- **TASK TO CARRY OUT**
Please copy, exactly as they appear below, the lines from the one containing "Open minh hùng's" through the one containing "This screenshot has height=808, width=948.".

- **SUPPLIED RECORDS**
★ ★ ★ ★ ★ ★ ★

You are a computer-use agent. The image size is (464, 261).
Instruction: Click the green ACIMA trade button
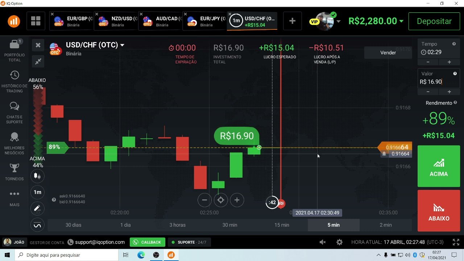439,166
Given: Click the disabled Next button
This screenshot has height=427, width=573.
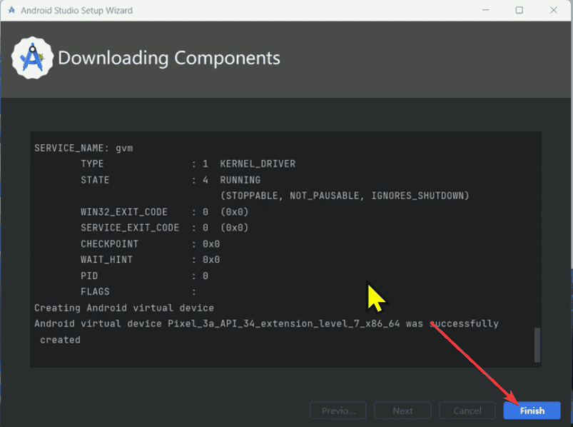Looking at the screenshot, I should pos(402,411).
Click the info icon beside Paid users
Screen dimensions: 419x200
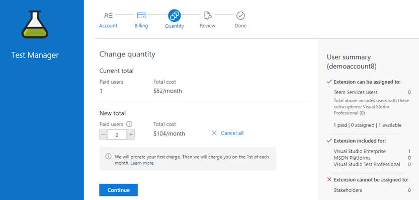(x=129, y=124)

★ ★ ★ ★ ★ ★ ★

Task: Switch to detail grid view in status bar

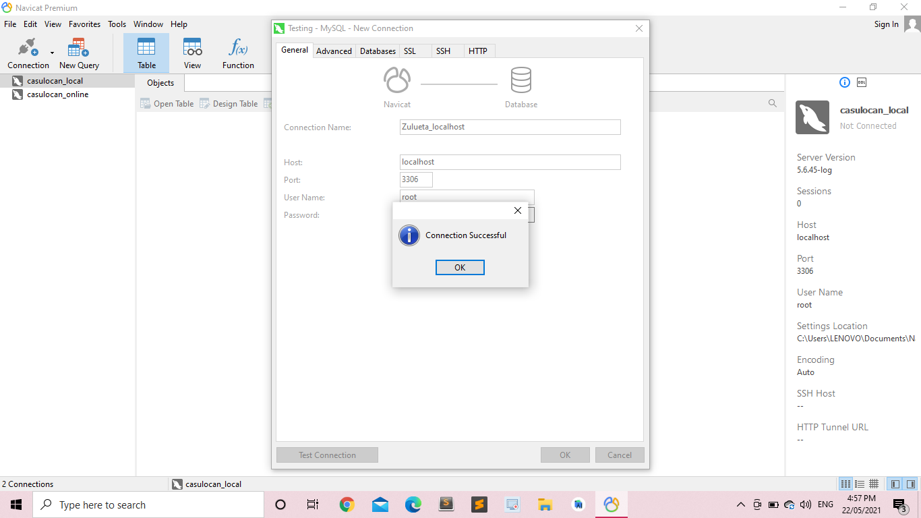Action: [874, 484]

★ ★ ★ ★ ★ ★ ★

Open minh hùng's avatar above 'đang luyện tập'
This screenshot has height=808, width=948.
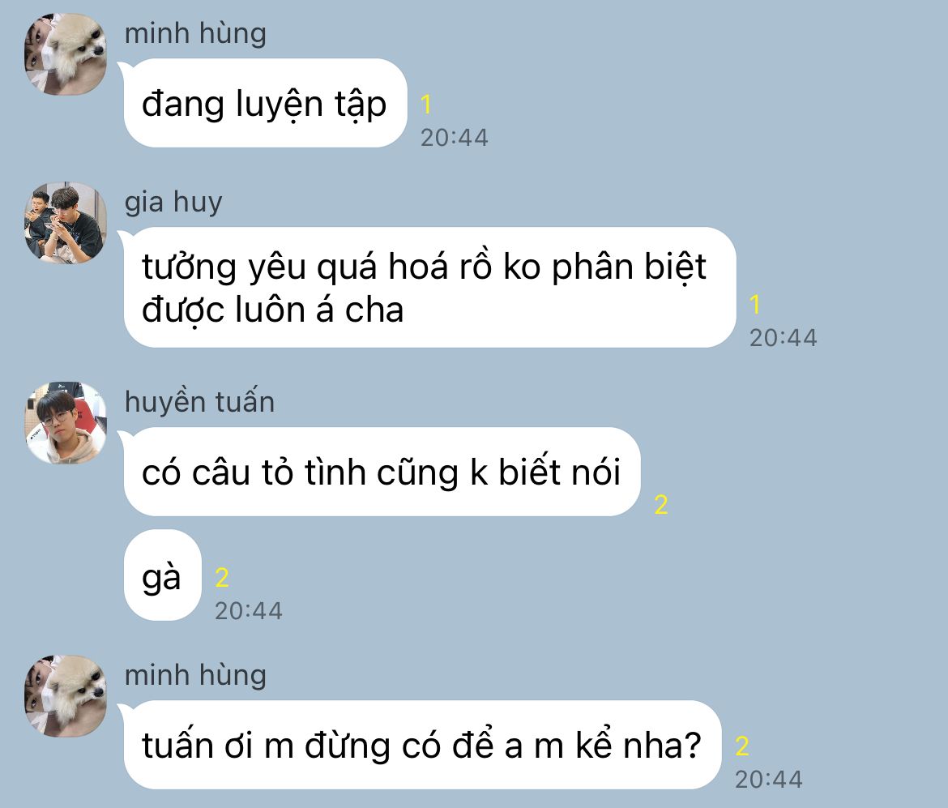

★ ★ ★ ★ ★ ★ ★

- **REPLY**
Open minh hùng's avatar above 'đang luyện tập'
This screenshot has height=808, width=948.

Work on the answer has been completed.